Alyamaç ailesinden yaralanan Ahmet Alyamaç (63) ve M.A. ise hastanede tedaviye alındı. Olay öncesi çıkan yangın, havadan jandarma helikopteri, karadan ise itfaiye grupları tarafından müdahale edilerek söndürüldü. Mahallede jandarmanın aldığı geniş güvenlik tedbiri sürerken, ölenler dün toprağa verildi.

1/17

2/17

3/17

4/17

5/17

6/17

7/17

8/17

9/17

10/17

11/17

12/17

13/17

14/17

15/17

16/17

17/17

Olayla ilgili Bismil Cumhuriyet Başsavcılığı’nca 3 savcı görevlendirildi. Soruşturma kapsamında tespit edilen 5 kuşkulu gözaltına alındı. 11 şüphelinin de yakalanmasına çalışırken, hastanede tedavisi süren M.A. ve Ahmet Alyamaç da soruşturma evrakına kuşkulu sıfatıyla eklendi.
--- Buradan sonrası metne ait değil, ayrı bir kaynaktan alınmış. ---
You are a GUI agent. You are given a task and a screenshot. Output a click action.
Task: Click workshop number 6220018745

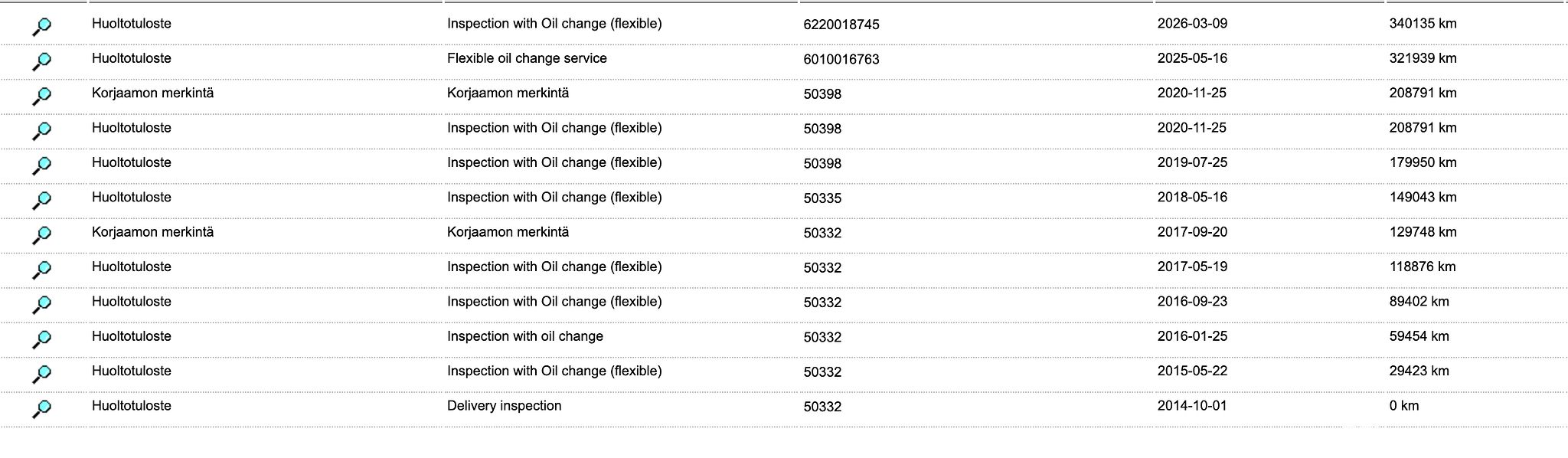[841, 25]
‘70-80 YIL SÜRMESİ GEREKMİYOR’

Olaydan yaralı olarak kurtulan 2 bireyden hastanede tedavisi süren Ahmet Alyamaç, yaşanan olayda oğlu Yunus, kardeşleri Selim ve Emin ile yeğeni Ömer Alyamaç’ın hayatını yitirdiğini söyledi.
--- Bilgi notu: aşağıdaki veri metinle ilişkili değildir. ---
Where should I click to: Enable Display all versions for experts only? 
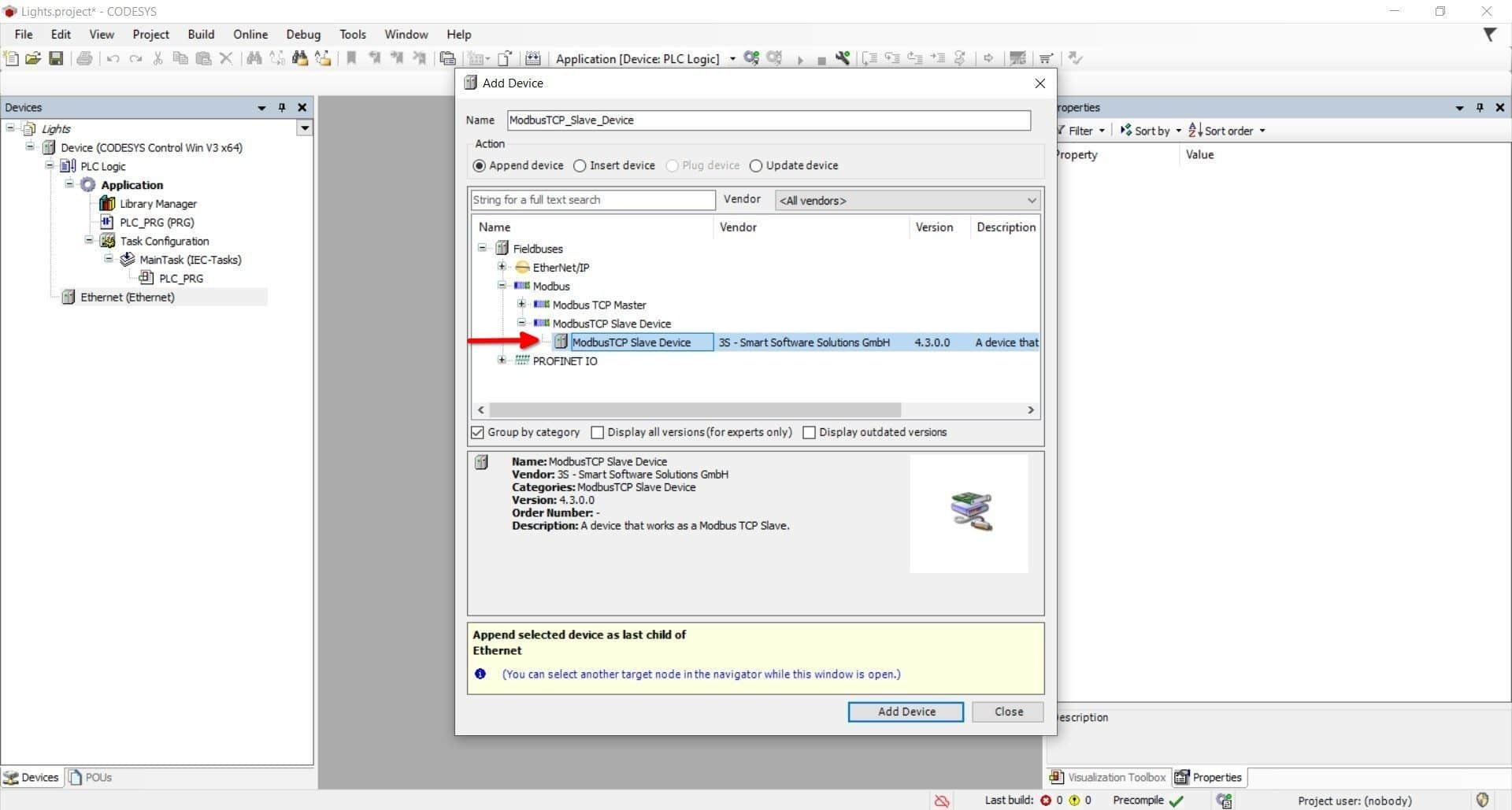pyautogui.click(x=598, y=432)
DHA’ya konuşan Almayaç, Taş ailesiyle ortalarında arazi uyuşmazlığı nedeniyle hasımlık olduğunu söz ederek, “Orası 213 nolu parsel, 379 dönüm arazi. Mahkemesi yaklaşık 70 yıldır devam ediyor. Ateş salınan arazi tartışmalara husus olan arazi değil. Kendi toprağımız olan yer. Kendi kullandığımız yer ateşe verildi. 200 dönümlük yer değil. O bilgi yanlış. 2 kardeşim, 1 oğlum ve bir yeğenim hayatını yitirdi. Devletin tedbir alması lazım. Bu yerlerin davasının 70-80 yıl sürmesi gerekmiyor. İnsanları bu biçim mağdur etmelerine gerek yok. Tapu kadastro mahkemelerinin hepsinin sona ermesi lazım. Bu cins hasımlıklar daha da çoğalacaktır” diye konuştu.
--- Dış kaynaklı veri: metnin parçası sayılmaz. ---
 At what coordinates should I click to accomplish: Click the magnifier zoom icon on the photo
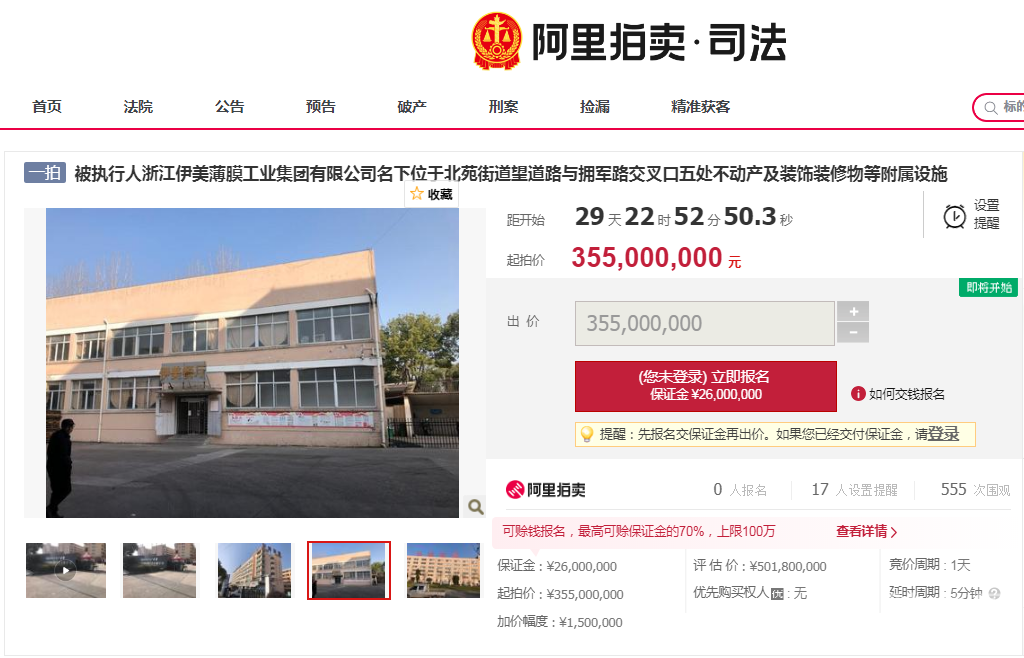(x=475, y=506)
‘HER YERE BU PROBLEMİN BU TÜRLÜ OLACAĞINI SÖYLEMİŞTİK’

Olay yerine ateşi söndüremeye gittiğini lisana getiren Alyamaç, “Bir traktörümüze kurşun değdi. Tekerlek patladı. Ona baktık, traktördeyken silah sesi gelmedi. Aşağı inince de silah sesleri gelince öbür traktörle aşağı kaçtık. Bana ve yeğenime kurşun değdi. Başka yeğenim de yerde kaldı. Jandarma geldi. Jandarmaya ateş edildi. Jandarma peşlerine düştü, yakalayamadı. Jandarma vefat eden Ömer Alyamaç’ı hastaneye götürdü. Ambulans da beni aldı. Buna sebep olanlara Allah bırakmasın. Her yere bu sorunun bu türlü olacağını söylemiştik. Hiçbir tedbir, önlem alınmadı. Kaymakamlıkta belgelerimiz, dilekçelerimiz var. Savcı Beyin yanında jandarmaya gönderildiği var. Hepsi resmi yolla yapılmış ve kayıt altına alınmış işlemlerdir” tabirlerini kullandı.